In recent months, the reduction of liquidity in the capital market has become evident, which is confirmed by looking at the trading values in the stock market and the values of buy and sell orders in the trading system. Consequently, in the final days of the previous head of the Securities and Exchange Organization, an emergency meeting was held with the former Minister of Economy and the Governor of the Central Bank, where agreements were made to inject banking resources into the development and stabilization fund for stock purchases. Additionally, the Central Bank Governor mentioned that the banking system would be allowed to buy shares, contingent upon removing legal obstacles within the specified timeframe. However, several weeks after this urgent meeting, there have been no significant developments, and the mentioned agreement has remained dormant in the meeting room.
Following the change in leadership at the Securities and Exchange Organization, Dr. Seyedi also acknowledged the liquidity issue in the market, and his brief remarks can be seen as an accurate diagnosis alongside a reminder of the lost trust. However, what is important for the overall market, beyond the reminders of liquidity shortages or lack of transparency and the need for predictability or restoring trust, is to focus on the structural components and the realities of the stock exchange.
A pressing question arises: does the stock market truly lack the necessary resources, or has the allocation of resources been inadequate? Perhaps the serious question is whether the nature of the capital market has been preserved, or whether critical issues stemming from three years of policy changes in investment funds have created a path for the vulnerability of the capital market amidst the thriving money market.
If we refer to the initial sections that divide financial markets, we first encounter two segments: the money market and the capital market, each with its functions and definitions, and their structures should be shaped accordingly. In advanced economies, the money market has a complex structure with various instruments aimed at controlling inflation rates and fulfilling other functions using tools such as interest rates. The capital market also offers diverse instruments catering to different investor risk appetites, but it must maintain its market structure. However, what we have witnessed in recent years, particularly in the last three years, is a kind of structural breakdown and perhaps a takeover of the stock exchange’s structure and responsibilities by policymakers, resulting in the deepest recession seen in recent days.
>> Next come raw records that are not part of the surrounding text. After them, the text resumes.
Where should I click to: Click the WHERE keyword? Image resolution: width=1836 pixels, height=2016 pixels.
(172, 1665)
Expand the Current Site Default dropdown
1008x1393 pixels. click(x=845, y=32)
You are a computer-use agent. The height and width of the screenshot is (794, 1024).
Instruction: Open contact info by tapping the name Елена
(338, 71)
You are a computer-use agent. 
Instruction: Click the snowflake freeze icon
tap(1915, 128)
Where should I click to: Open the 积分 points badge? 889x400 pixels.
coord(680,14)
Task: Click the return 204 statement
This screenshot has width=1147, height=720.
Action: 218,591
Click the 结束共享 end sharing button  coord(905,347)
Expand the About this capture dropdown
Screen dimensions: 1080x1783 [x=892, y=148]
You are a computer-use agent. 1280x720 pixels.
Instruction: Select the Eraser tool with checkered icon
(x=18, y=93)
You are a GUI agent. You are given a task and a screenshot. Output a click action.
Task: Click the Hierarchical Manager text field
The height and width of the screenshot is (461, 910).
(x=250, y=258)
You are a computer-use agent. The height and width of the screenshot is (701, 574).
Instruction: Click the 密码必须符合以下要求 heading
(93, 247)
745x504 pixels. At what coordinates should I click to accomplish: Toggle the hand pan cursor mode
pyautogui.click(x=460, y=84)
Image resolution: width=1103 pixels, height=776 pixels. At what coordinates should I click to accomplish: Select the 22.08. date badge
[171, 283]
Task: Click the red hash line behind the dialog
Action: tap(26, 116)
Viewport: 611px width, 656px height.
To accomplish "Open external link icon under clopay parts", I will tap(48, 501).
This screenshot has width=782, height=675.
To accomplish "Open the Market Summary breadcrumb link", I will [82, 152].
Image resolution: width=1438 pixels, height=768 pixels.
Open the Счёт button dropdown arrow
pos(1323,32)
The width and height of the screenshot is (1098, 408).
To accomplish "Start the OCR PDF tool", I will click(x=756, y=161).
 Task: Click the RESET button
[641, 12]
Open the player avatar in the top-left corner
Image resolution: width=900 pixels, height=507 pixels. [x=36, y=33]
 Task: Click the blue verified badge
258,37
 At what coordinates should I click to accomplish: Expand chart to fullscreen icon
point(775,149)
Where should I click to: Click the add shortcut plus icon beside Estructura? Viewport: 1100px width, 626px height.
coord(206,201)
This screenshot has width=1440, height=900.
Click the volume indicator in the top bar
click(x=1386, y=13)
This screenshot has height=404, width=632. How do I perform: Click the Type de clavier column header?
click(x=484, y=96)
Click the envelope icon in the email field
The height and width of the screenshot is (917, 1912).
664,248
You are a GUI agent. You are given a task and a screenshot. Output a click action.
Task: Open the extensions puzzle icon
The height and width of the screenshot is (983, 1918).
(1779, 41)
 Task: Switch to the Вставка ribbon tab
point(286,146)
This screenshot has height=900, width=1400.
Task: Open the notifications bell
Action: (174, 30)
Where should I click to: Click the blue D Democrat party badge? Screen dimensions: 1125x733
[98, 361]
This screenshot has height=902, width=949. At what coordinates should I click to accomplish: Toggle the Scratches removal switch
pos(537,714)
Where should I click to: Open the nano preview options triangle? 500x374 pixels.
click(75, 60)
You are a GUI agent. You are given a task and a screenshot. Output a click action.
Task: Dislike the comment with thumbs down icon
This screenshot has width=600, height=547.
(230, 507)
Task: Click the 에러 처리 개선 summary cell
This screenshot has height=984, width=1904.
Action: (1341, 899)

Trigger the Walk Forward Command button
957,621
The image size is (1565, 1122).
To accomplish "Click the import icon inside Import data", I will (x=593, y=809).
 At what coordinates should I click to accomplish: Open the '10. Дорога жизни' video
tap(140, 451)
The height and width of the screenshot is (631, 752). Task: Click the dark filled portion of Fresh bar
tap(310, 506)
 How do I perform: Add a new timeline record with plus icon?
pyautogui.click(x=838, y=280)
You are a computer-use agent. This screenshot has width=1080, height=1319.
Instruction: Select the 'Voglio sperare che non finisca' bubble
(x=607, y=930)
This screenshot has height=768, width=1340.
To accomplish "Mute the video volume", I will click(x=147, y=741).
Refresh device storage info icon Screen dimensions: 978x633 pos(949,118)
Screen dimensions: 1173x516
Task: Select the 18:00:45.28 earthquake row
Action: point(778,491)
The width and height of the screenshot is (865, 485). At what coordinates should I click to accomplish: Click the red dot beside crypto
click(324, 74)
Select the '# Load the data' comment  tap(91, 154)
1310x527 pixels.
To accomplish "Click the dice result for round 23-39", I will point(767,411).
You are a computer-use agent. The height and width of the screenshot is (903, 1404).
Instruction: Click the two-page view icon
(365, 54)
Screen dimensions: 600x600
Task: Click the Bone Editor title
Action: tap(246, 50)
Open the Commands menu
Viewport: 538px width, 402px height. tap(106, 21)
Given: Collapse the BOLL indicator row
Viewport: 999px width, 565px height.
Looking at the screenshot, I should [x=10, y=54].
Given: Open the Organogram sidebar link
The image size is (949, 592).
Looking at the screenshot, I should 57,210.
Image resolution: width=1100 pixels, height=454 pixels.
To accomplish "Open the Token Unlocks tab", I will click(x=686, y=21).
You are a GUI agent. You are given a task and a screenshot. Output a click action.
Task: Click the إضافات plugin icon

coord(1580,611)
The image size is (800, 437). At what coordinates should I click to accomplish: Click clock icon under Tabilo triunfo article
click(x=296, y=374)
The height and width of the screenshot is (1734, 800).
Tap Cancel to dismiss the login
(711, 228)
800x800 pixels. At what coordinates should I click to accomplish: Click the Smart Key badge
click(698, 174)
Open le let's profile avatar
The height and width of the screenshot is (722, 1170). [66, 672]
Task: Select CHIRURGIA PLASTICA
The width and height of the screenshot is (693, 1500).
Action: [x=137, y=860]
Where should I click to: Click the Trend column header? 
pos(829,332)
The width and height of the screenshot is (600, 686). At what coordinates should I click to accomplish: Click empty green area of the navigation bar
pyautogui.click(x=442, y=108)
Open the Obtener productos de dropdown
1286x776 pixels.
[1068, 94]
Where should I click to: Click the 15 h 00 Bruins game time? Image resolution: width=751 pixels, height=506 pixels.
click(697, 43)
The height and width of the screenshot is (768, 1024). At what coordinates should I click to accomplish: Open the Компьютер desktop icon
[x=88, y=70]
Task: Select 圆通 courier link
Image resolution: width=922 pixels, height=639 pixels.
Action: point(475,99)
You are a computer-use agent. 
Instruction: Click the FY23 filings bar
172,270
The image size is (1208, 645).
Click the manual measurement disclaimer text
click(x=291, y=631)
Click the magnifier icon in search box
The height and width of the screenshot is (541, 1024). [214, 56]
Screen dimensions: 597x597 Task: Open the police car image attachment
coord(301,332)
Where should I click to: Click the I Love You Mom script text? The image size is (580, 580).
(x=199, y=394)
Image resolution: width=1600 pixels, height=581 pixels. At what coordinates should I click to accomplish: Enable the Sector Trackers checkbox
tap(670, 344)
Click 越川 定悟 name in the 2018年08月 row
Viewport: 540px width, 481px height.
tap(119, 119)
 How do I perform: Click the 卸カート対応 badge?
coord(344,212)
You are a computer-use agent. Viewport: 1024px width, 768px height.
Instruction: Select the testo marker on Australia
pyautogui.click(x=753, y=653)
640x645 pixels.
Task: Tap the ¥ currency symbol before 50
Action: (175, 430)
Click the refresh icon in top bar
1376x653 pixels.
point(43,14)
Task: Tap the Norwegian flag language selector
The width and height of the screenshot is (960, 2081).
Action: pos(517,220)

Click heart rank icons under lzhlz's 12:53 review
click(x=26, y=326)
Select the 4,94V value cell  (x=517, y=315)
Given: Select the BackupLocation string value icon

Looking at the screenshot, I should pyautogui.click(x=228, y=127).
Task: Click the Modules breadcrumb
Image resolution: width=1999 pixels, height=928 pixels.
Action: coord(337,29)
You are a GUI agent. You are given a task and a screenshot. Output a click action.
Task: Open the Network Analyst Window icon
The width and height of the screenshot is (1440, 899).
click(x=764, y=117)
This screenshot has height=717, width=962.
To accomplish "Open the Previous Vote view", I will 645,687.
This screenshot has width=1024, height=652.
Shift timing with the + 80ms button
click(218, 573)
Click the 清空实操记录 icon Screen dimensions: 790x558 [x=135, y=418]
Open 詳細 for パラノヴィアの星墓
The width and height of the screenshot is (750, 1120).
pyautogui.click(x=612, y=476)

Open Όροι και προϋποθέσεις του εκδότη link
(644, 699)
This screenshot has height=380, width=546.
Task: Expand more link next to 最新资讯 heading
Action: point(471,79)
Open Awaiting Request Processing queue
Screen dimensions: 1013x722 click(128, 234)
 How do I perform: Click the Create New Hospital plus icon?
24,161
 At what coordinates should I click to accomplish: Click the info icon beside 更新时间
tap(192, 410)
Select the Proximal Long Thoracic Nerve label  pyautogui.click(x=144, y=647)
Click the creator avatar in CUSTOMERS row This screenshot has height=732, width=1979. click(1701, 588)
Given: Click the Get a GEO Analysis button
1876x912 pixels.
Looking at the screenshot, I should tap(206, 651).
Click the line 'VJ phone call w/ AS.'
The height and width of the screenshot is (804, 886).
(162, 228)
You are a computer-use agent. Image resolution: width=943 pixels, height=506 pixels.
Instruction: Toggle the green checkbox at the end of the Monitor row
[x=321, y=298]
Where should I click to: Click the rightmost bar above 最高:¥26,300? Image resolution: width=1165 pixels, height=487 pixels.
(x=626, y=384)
Interbank activities are conducted by the Central Bank within the structure of the stock market. A significant portion of the stock market structure has been allocated to the debt market, with the Central Bank as its policymaker. The capital market, which should serve to finance production and large economic enterprises in the country, has effectively played the role of a “piggy bank” for the government. As a result, production units have turned to banks for financing instead of the stock market, even though these banks are either unable to provide loans or have used phrases like “money creation” as an excuse to reject the credit requests of large producers; this creates a vicious cycle that undermines the mission of the stock market, portraying it as broken and incapable of fulfilling its role, unable to restore investor trust and ineffective in financing production units.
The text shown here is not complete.